Problem to solve:
Below is some data. Retype exactly the lines starting at the one with "[button] (237, 335)" and ending at the one with "會務專區 (109, 2338)".
Top of Supplied material
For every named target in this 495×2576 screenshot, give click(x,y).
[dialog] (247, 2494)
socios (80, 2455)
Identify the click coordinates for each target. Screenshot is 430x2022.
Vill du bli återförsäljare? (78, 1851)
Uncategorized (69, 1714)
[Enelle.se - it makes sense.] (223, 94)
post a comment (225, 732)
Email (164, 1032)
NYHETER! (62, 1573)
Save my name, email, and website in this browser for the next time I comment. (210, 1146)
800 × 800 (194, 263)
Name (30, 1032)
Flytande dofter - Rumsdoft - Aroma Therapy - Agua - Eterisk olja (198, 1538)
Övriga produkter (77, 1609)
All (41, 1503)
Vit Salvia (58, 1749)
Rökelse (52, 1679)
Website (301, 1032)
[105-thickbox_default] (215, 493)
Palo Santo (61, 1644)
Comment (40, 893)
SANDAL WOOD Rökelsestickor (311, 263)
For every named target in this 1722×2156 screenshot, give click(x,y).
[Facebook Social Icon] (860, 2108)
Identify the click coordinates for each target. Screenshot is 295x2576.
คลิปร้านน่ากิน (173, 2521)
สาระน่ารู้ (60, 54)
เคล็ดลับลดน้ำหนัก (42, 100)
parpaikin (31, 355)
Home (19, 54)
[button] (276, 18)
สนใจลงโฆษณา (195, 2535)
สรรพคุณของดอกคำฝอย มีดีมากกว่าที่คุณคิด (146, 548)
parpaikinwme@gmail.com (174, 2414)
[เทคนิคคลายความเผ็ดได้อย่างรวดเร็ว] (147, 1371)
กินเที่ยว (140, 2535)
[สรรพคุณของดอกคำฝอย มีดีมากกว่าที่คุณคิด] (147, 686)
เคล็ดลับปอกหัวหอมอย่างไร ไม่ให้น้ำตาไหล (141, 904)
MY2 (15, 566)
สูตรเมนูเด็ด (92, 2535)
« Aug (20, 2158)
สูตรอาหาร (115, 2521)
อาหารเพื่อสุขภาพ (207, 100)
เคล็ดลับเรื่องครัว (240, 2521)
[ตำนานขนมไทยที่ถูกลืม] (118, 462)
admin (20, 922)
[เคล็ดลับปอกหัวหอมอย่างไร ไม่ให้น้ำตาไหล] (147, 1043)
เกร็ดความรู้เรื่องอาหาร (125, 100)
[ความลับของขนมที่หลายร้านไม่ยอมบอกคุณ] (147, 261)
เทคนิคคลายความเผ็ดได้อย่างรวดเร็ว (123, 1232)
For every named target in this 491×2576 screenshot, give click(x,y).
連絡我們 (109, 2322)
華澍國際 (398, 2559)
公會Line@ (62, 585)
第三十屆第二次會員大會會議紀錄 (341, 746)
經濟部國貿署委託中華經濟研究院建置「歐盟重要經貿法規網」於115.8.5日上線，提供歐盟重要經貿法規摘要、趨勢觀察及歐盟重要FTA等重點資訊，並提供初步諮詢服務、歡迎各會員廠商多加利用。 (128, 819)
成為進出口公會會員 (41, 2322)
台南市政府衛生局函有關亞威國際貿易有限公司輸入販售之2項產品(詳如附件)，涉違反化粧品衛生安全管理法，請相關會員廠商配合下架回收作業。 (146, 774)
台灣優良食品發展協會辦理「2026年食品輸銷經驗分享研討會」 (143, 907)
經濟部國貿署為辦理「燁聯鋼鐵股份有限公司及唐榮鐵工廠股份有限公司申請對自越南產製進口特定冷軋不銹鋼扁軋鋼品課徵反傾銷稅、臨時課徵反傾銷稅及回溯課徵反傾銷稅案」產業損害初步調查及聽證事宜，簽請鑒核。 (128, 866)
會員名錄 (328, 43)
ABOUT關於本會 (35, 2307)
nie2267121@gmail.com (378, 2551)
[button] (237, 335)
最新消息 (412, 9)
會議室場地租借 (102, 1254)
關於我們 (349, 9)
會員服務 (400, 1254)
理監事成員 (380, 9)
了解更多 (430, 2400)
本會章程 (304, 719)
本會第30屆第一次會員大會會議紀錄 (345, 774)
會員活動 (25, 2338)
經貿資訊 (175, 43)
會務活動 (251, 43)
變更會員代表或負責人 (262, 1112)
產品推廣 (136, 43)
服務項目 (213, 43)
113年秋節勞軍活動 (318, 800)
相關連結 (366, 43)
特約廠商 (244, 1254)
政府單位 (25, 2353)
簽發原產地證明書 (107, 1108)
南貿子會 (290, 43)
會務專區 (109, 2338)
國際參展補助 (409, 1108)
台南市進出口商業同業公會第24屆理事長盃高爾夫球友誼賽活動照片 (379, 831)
Bottom of Supplied material
Answer box:
[button] (237, 335)
最新消息 (412, 9)
會議室場地租借 (102, 1254)
關於我們 (349, 9)
會員服務 (400, 1254)
理監事成員 (380, 9)
了解更多 (430, 2400)
本會章程 (304, 719)
本會第30屆第一次會員大會會議紀錄 (345, 774)
會員活動 (25, 2338)
經貿資訊 (175, 43)
會務活動 (251, 43)
變更會員代表或負責人 (262, 1112)
產品推廣 (136, 43)
服務項目 (213, 43)
113年秋節勞軍活動 (318, 800)
相關連結 (366, 43)
特約廠商 (244, 1254)
政府單位 (25, 2353)
簽發原產地證明書 (107, 1108)
南貿子會 (290, 43)
會務專區 (109, 2338)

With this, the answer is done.